## Short task
Rewrite the stored data below so that each "Where should I click to" becomes "Which point should I click to", with every other character left untouched.

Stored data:
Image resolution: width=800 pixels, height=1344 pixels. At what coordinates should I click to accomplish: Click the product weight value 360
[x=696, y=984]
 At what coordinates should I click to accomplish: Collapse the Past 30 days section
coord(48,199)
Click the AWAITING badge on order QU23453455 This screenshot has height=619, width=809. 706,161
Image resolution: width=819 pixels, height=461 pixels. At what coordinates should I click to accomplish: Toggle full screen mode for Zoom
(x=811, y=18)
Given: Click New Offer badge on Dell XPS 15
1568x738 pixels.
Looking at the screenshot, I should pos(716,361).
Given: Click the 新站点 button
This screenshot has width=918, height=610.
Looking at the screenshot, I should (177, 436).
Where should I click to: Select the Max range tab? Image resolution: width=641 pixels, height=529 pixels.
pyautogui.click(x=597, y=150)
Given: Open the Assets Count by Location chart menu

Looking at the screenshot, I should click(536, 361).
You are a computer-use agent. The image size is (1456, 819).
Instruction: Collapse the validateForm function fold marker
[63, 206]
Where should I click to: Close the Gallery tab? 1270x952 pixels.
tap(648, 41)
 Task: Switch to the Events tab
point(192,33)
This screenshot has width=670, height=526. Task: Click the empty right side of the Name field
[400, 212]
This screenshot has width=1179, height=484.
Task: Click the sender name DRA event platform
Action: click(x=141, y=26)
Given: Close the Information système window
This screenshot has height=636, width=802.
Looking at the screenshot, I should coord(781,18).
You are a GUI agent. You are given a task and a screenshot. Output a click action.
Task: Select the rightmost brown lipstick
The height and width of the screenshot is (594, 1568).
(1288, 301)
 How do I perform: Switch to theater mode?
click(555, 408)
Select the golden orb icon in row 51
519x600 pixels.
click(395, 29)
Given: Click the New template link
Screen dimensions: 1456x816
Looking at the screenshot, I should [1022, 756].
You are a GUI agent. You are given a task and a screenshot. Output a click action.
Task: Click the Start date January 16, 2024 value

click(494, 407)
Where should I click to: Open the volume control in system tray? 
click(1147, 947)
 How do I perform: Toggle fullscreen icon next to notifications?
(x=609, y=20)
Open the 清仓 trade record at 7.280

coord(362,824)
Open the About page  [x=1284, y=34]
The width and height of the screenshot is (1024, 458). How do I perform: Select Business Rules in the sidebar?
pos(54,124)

## Response to this exercise
Image resolution: width=800 pixels, height=1344 pixels. At what coordinates should I click to accomplish: Click the product weight value 360
[x=696, y=984]
 At what coordinates should I click to accomplish: Collapse the Past 30 days section
coord(48,199)
Click the AWAITING badge on order QU23453455 This screenshot has height=619, width=809. 706,161
Image resolution: width=819 pixels, height=461 pixels. At what coordinates should I click to accomplish: Toggle full screen mode for Zoom
(x=811, y=18)
Given: Click New Offer badge on Dell XPS 15
1568x738 pixels.
Looking at the screenshot, I should pos(716,361).
Given: Click the 新站点 button
This screenshot has width=918, height=610.
Looking at the screenshot, I should (177, 436).
Which point should I click to: Select the Max range tab? Image resolution: width=641 pixels, height=529 pixels.
pyautogui.click(x=597, y=150)
Given: Open the Assets Count by Location chart menu

Looking at the screenshot, I should click(536, 361).
You are a computer-use agent. The image size is (1456, 819).
Instruction: Collapse the validateForm function fold marker
[63, 206]
Which point should I click to: Close the Gallery tab? 1270x952 pixels.
tap(648, 41)
 Task: Switch to the Events tab
point(192,33)
This screenshot has width=670, height=526. Task: Click the empty right side of the Name field
[400, 212]
This screenshot has width=1179, height=484.
Task: Click the sender name DRA event platform
Action: click(x=141, y=26)
Given: Close the Information système window
This screenshot has height=636, width=802.
Looking at the screenshot, I should coord(781,18).
You are a GUI agent. You are given a task and a screenshot. Output a click action.
Task: Select the rightmost brown lipstick
The height and width of the screenshot is (594, 1568).
(1288, 301)
 How do I perform: Switch to theater mode?
click(555, 408)
Select the golden orb icon in row 51
519x600 pixels.
click(395, 29)
Given: Click the New template link
Screen dimensions: 1456x816
Looking at the screenshot, I should [1022, 756].
You are a GUI agent. You are given a task and a screenshot. Output a click action.
Task: Click the Start date January 16, 2024 value

click(494, 407)
Which point should I click to: Open the volume control in system tray? 
click(1147, 947)
 How do I perform: Toggle fullscreen icon next to notifications?
(x=609, y=20)
Open the 清仓 trade record at 7.280

coord(362,824)
Open the About page  [x=1284, y=34]
The width and height of the screenshot is (1024, 458). How do I perform: Select Business Rules in the sidebar?
pos(54,124)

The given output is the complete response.